--- Start Excerpt provided ---
Bryce Harper, a National League MVP at 23, is a free agent at 26, peddling his services in an industry that’s grown to nearly $11 billion in annual revenues. His combination of skills, age and marketing cachet make him an excellent fit for any major league franchise.

Particularly the Philadelphia Phillies.

Harper, who has 184 career home runs and a lifetime .900 OPS, rejected a 10-year, $300 million contract offer from the Nationals in September, and is a good bet to set a new standard for the most lucrative contract in North American sports history.

It may take weeks for that process to play out. In the meantime, USA TODAY Sports will examine why every team could use Harper’s services – some more than others, certainly some better-equipped to procure them.
--- End Excerpt provided ---
--- Start Excerpted records ---
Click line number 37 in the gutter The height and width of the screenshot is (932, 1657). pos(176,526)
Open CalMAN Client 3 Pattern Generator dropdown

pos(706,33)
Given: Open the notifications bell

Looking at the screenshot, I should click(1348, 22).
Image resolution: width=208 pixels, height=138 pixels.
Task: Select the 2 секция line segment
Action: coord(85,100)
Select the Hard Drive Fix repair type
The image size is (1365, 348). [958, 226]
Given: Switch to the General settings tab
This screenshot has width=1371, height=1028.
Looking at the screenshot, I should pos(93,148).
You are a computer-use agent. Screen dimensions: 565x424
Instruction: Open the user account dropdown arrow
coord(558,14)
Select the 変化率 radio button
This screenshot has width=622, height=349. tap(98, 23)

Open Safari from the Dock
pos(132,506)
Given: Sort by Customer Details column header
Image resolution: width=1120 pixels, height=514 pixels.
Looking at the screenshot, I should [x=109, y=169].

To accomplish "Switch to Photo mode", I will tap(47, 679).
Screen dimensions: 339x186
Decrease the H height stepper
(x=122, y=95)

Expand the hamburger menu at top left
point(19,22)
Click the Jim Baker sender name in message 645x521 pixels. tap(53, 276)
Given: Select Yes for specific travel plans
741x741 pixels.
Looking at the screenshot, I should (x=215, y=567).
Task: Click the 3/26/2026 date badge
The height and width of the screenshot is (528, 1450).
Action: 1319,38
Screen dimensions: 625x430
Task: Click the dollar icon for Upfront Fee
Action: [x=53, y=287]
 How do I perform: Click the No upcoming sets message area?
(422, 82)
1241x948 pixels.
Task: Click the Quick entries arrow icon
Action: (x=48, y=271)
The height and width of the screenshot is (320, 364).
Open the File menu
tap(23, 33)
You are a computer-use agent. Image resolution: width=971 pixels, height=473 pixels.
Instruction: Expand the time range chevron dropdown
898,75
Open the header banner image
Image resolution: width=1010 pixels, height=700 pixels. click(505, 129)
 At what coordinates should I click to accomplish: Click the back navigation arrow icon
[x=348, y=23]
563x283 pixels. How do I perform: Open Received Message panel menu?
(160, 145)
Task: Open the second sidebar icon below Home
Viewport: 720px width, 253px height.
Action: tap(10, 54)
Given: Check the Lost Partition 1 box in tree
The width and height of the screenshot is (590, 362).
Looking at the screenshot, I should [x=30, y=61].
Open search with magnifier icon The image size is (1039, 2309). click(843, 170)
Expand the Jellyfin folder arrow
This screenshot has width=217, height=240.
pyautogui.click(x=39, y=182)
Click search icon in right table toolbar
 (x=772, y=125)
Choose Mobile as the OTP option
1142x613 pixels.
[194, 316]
--- End Excerpted records ---
**To do**
[1] In the Bryce Harper article, rewrite the passage that starts with the words containing "Particularly the Philadelphia" and ends with "American sports history.", swapping "September" for "October".
[2] According to the Bryce Harper article, what contract offer did Harper reject from the Nationals?

**Responses for each task**
[1]
Particularly the Philadelphia Phillies.

Harper, who has 184 career home runs and a lifetime .900 OPS, rejected a 10-year, $300 million contract offer from the Nationals in October, and is a good bet to set a new standard for the most lucrative contract in North American sports history.

[2] A 10-year, $300 million contract.